··· Data under study ···

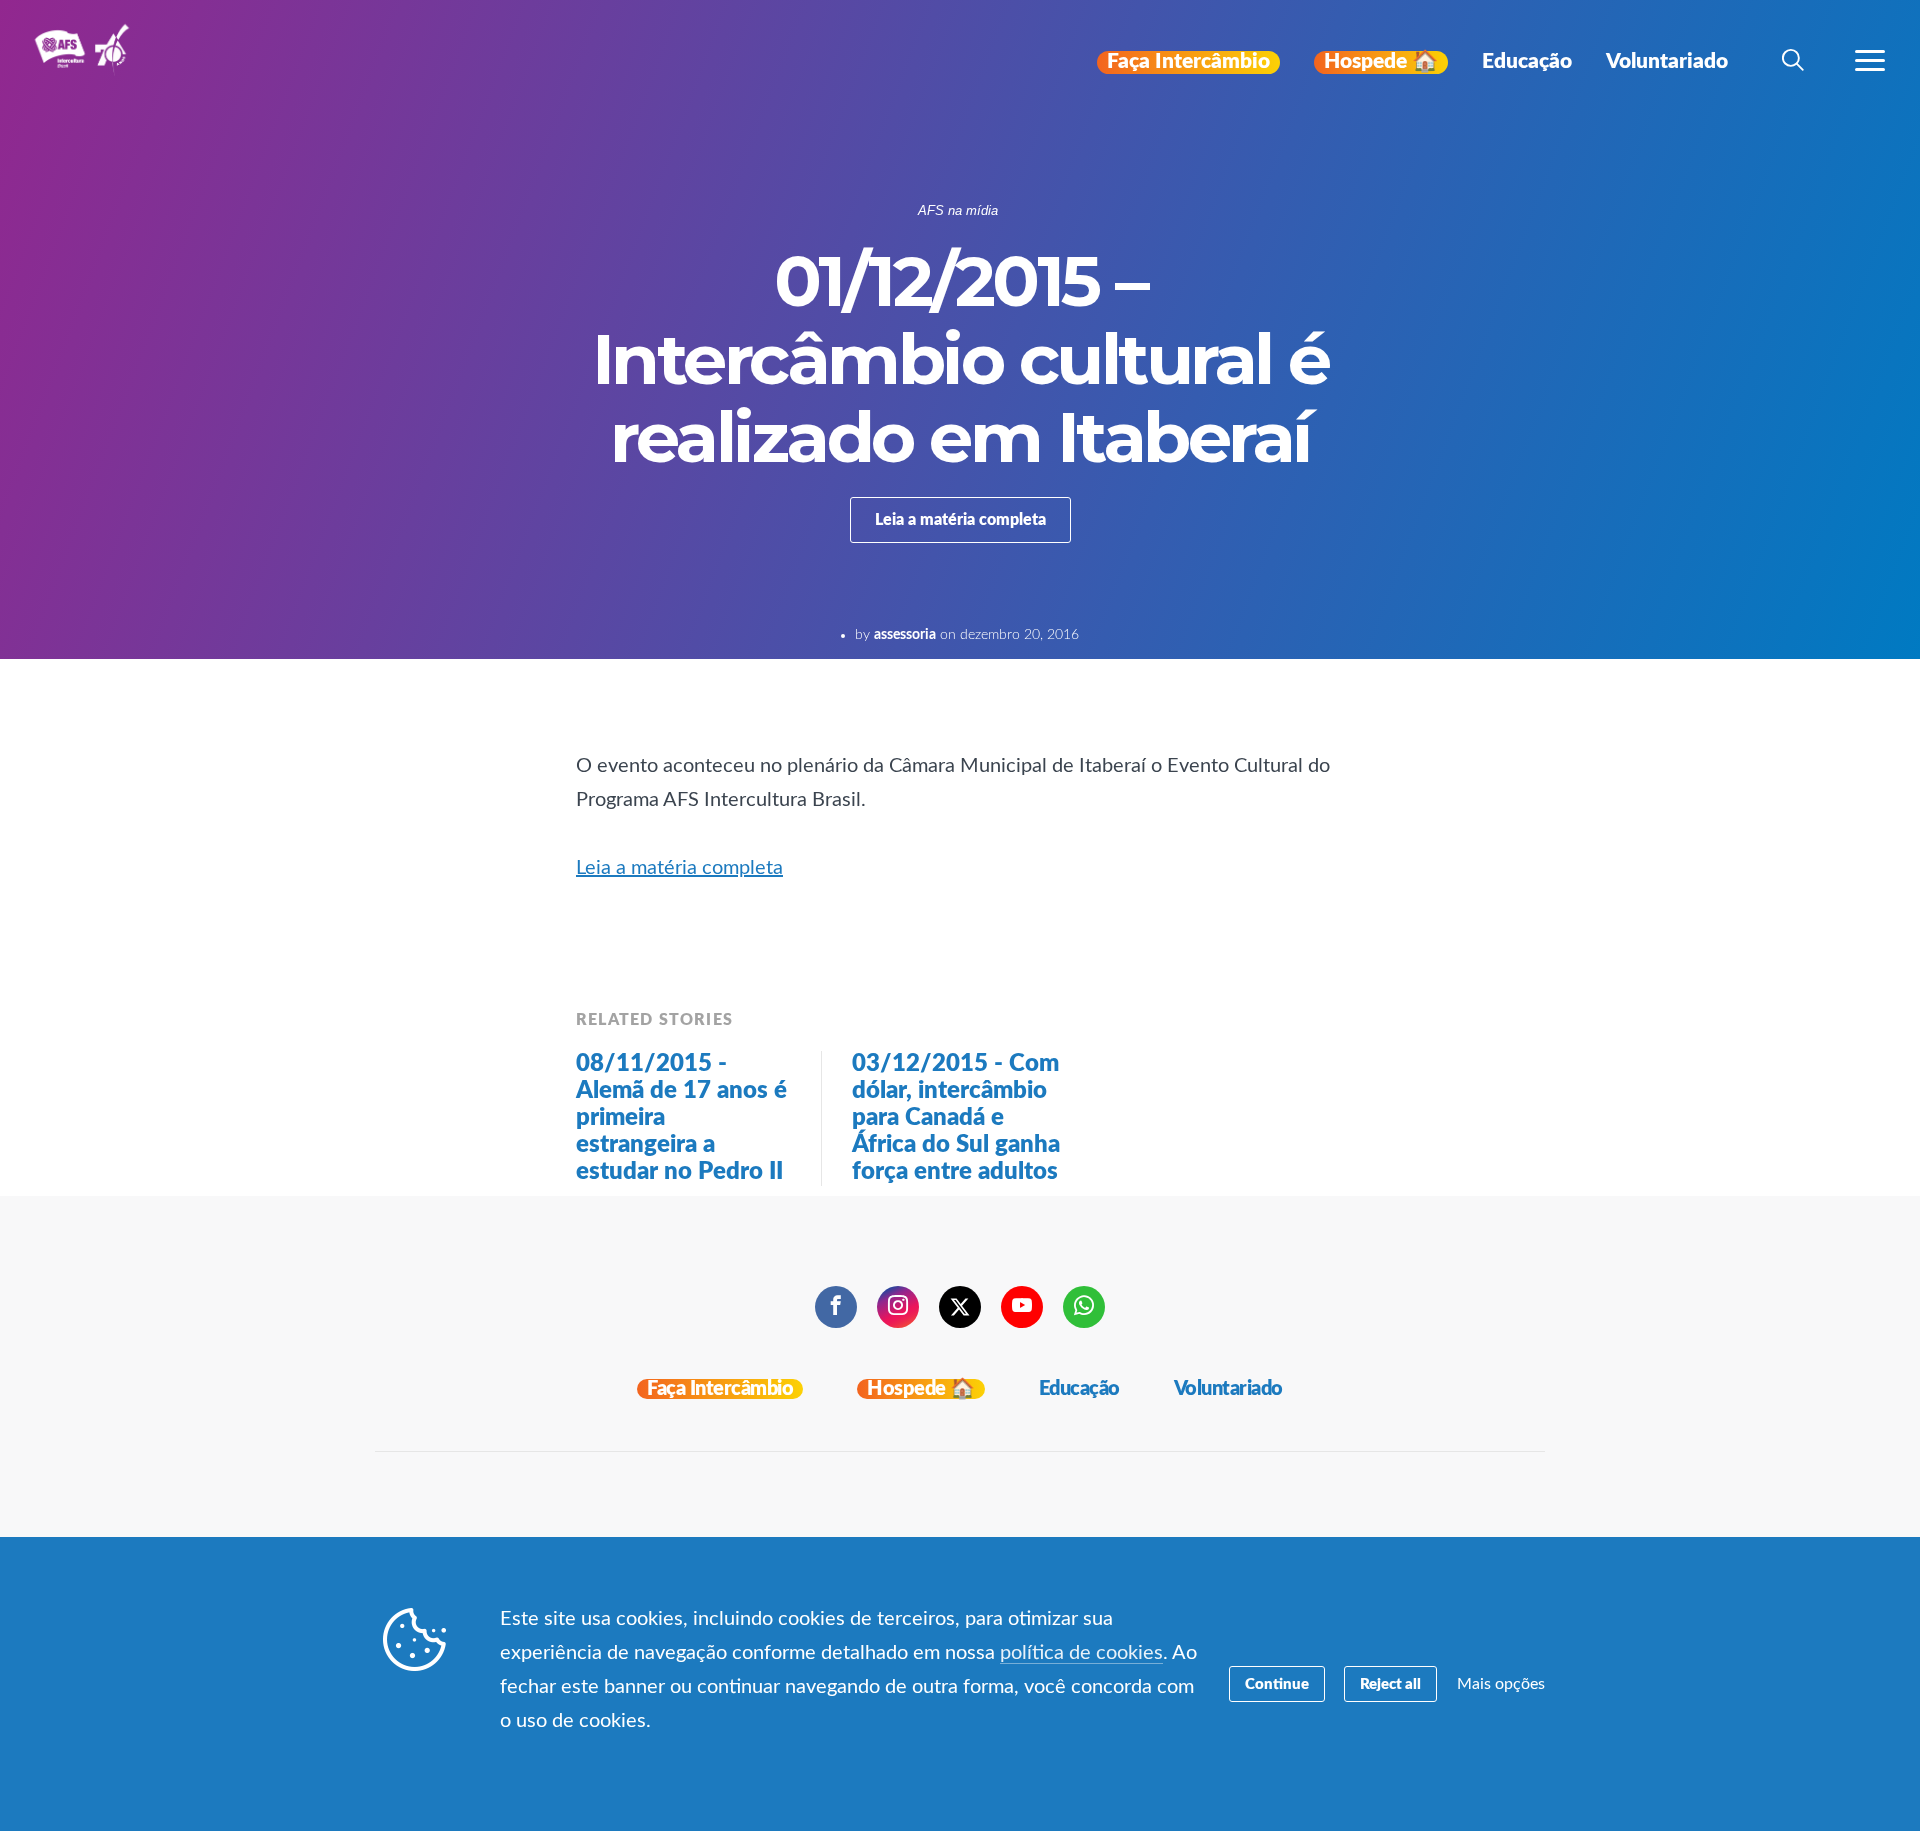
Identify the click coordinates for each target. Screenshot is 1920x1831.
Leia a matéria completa (960, 520)
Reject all (1390, 1684)
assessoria (905, 635)
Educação (1079, 1389)
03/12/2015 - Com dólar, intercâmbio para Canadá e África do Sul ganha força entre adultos (956, 1118)
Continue (1277, 1684)
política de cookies (1081, 1653)
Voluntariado (1228, 1389)
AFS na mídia (958, 210)
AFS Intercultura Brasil (87, 62)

···

Prompt — Reproduce every record above word for word. Leave the pictures out.

Answer to the problem —
Identify the click coordinates for each target. Screenshot is 1920x1831.
Leia a matéria completa (960, 520)
Reject all (1390, 1684)
assessoria (905, 635)
Educação (1079, 1389)
03/12/2015 - Com dólar, intercâmbio para Canadá e África do Sul ganha força entre adultos (956, 1118)
Continue (1277, 1684)
política de cookies (1081, 1653)
Voluntariado (1228, 1389)
AFS na mídia (958, 210)
AFS Intercultura Brasil (87, 62)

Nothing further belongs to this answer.